Gene Therapy in Treating Patients With Cancer

Phase 1

Completed

• Conditions: Cancer

• Registration Number: NCT00004178
• Lead Sponsor: Roger Williams Medical Center

Brief Summary

RATIONALE: Inserting a gene that has been created in the laboratory into a person's white blood cells may make the body build an immune response to kill cancer cells.

PURPOSE: Phase I trial to study the effectiveness of gene therapy in treating patients who have cancer that has not responded to previous therapy.

Detailed Description

OBJECTIVES:

* Determine the safety and maximum tolerated dose of T cells activated in vitro and modified with chimeric anti-CEA immunoglobulin T cell receptors (Ig TCR) in patients with CEA expressing adenocarcinoma.

* Determine the pharmacokinetics of this regimen by the persistence of modified T cells in the blood of these patients.

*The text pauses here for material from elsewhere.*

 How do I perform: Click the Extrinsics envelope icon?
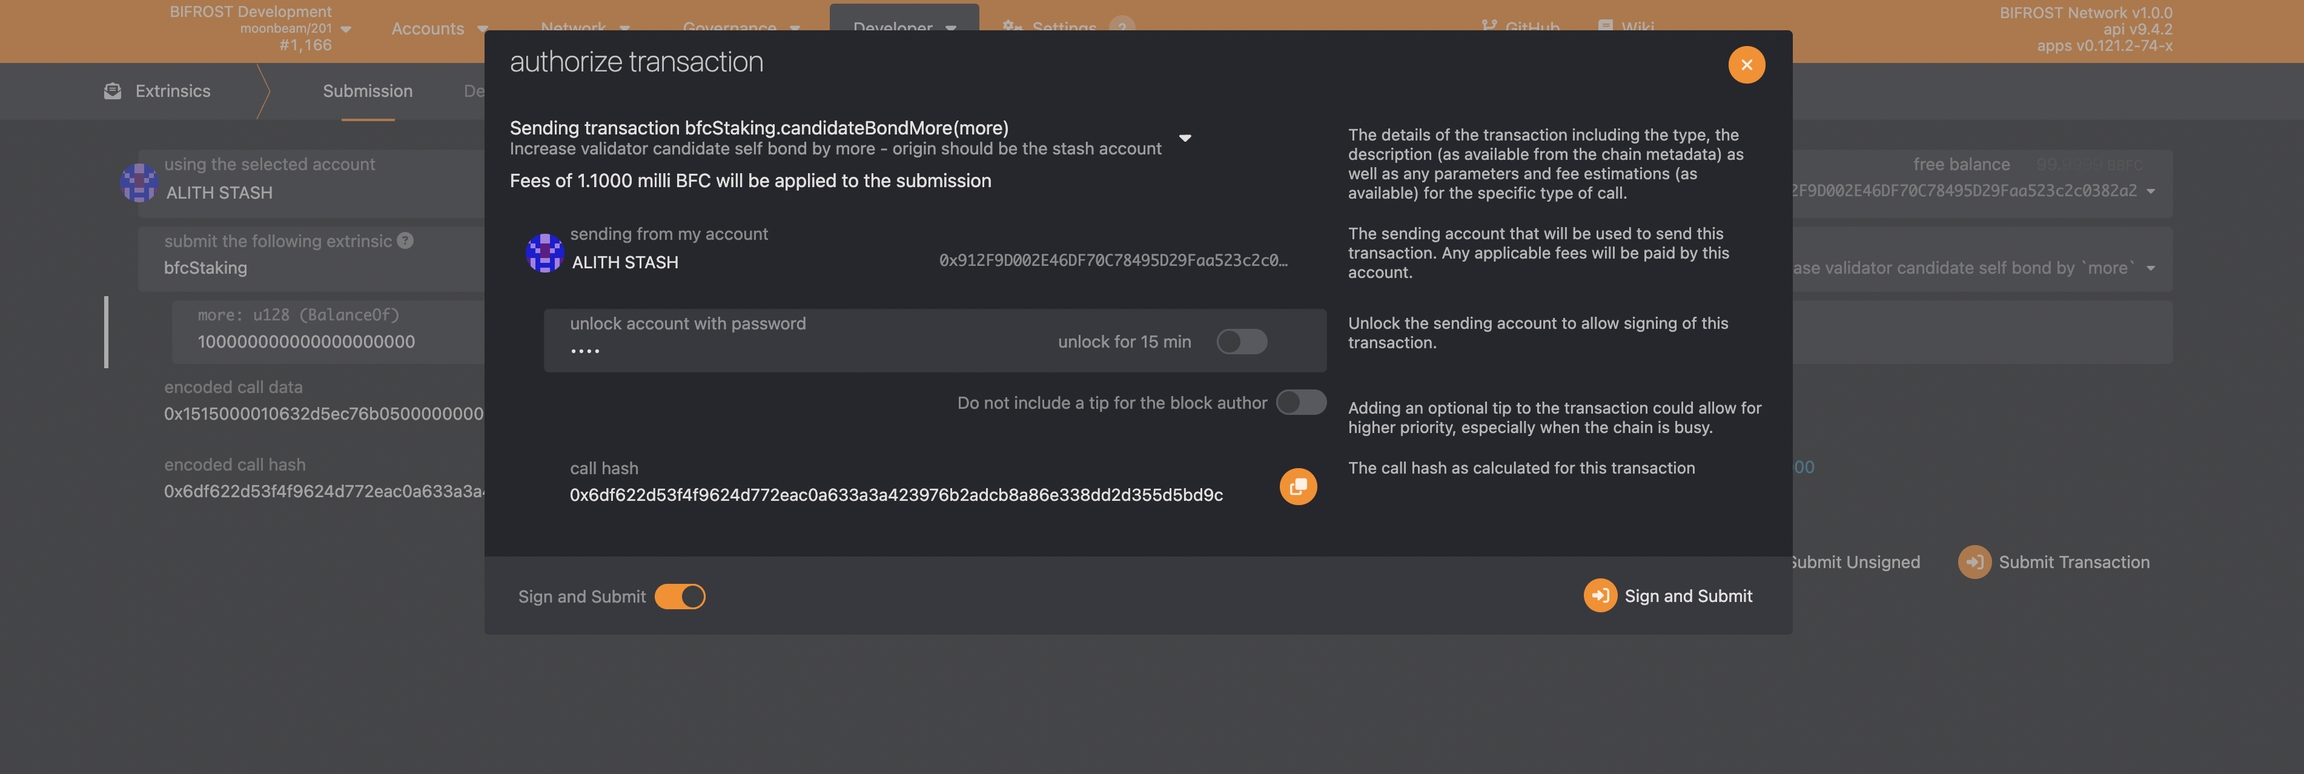tap(113, 91)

* Evaluate the immunogenicity of murine sequences in chimeric anti-CEA Ig TCR.

* Assess immunologic parameters which correlate with the efficacy of this regimen in these patients.

* Evaluate, in a preliminary manner, the efficacy of this regimen in patients with CEA bearing tumors.

OUTLINE: This is a dose escalation study.

Peripheral blood lymphocytes (PBL) are harvested. PBL are activated in vitro and then modified with recombinant chimeric anti-CEA immunoglobulin T cell receptors (Ig TCR). Ig TCR modified T cells are reinfused over 30-60 minutes.

The estimated maximum tolerated dose (MTD) is defined as the dose at which 2 of 6 patients experience unacceptable toxicity. If the MTD is not reached within the first cohort, a second cohort of 3 patients then receives 4 doses of modified T cells at a higher dose.

Patients are followed every 2 weeks for 2 months.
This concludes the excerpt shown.